#### Task directions:
Reproduce, unchanged, the part of the rows below that opens with the line containing "This screenshot has height=616, width=2184." and closes with the final row, including both of those lines.

#### Data records:
/---

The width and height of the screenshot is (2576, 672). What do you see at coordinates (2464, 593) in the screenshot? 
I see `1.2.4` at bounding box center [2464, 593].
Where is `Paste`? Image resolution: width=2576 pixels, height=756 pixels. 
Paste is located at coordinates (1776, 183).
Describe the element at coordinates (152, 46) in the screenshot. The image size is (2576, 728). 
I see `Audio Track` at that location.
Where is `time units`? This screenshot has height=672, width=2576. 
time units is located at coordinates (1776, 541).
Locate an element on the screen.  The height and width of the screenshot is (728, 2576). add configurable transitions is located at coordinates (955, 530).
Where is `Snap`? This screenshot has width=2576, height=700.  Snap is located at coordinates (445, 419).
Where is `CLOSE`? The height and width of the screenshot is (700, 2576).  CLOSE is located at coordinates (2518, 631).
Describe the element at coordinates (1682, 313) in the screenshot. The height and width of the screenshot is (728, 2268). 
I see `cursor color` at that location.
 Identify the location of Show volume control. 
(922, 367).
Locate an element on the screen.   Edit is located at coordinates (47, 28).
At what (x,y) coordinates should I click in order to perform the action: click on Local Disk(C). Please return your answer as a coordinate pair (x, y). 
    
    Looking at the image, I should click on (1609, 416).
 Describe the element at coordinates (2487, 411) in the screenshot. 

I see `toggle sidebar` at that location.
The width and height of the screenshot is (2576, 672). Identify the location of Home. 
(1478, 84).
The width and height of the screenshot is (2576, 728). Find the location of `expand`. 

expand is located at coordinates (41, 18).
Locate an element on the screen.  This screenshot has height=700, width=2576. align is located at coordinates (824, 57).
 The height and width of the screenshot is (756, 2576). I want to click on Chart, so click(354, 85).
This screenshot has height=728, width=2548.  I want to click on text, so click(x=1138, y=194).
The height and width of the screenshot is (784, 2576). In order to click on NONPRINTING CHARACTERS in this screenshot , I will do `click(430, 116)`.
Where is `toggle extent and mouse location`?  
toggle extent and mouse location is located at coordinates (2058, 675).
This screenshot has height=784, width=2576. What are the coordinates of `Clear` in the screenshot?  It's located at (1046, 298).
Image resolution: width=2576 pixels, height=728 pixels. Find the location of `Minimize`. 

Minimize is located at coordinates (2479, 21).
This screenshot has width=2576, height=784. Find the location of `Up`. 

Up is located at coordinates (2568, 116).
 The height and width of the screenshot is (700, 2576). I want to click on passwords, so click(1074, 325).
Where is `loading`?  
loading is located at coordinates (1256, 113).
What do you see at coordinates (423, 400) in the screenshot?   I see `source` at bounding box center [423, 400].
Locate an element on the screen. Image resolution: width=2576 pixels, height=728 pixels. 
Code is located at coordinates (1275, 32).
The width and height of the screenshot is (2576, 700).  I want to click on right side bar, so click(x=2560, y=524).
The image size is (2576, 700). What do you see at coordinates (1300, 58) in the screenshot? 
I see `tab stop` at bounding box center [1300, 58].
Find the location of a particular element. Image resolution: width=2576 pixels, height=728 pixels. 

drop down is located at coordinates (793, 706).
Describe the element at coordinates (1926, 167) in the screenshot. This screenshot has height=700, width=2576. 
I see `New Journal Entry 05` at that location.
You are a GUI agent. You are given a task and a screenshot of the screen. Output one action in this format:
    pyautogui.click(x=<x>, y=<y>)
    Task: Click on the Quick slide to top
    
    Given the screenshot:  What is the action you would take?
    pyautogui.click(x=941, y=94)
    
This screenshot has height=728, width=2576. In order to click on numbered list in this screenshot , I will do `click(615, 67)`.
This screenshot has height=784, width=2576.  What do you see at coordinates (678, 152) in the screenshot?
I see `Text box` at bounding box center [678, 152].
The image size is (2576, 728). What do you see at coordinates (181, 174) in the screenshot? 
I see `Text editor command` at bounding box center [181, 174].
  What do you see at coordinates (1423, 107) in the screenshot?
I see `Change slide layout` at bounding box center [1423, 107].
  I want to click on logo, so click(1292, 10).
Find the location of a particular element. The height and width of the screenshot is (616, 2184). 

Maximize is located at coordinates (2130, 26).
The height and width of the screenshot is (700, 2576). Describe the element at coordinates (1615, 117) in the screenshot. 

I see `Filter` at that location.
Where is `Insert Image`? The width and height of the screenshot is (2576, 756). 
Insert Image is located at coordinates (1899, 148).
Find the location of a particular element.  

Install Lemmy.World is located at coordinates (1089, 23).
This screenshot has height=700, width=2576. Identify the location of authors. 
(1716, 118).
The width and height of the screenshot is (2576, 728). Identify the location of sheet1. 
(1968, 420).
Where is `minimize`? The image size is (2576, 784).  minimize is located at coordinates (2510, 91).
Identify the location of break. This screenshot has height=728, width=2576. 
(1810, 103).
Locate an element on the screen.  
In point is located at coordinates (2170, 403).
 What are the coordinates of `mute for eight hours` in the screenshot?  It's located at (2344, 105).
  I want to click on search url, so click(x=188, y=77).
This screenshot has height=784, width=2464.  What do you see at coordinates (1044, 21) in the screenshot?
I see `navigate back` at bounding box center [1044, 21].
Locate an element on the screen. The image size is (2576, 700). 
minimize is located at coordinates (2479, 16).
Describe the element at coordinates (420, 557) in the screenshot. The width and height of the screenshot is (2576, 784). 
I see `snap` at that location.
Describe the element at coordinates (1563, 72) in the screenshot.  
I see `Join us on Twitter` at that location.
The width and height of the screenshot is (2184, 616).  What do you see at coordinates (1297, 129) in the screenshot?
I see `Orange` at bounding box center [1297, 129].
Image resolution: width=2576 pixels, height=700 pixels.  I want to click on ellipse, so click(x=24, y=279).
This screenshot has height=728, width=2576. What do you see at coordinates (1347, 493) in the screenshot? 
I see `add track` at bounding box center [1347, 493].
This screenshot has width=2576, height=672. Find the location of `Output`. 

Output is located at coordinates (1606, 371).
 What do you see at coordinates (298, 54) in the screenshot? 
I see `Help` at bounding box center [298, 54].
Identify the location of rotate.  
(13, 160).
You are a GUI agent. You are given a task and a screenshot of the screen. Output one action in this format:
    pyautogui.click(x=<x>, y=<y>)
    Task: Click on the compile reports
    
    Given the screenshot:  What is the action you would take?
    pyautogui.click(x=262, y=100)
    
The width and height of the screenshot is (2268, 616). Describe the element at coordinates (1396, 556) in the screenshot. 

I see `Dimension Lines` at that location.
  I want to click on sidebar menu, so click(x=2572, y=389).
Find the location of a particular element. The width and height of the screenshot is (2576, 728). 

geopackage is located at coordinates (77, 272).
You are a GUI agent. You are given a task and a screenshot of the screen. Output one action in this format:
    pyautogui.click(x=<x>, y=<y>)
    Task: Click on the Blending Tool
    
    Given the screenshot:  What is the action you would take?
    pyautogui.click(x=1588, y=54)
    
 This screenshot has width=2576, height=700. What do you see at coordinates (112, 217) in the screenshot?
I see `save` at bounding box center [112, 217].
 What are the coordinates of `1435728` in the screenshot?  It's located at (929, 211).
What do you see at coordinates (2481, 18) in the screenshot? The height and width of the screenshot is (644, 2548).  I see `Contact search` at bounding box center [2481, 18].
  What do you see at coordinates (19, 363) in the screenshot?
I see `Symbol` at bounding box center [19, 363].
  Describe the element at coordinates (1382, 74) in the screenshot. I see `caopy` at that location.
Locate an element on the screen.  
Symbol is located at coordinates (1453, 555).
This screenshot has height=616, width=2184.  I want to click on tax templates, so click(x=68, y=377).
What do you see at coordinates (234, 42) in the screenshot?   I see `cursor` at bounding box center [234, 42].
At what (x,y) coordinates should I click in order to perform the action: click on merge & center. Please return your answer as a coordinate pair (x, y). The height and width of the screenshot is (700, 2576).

\---

#### Answer:
This screenshot has height=616, width=2184.  I want to click on tax templates, so click(x=68, y=377).
What do you see at coordinates (234, 42) in the screenshot?   I see `cursor` at bounding box center [234, 42].
At what (x,y) coordinates should I click in order to perform the action: click on merge & center. Please return your answer as a coordinate pair (x, y). The height and width of the screenshot is (700, 2576).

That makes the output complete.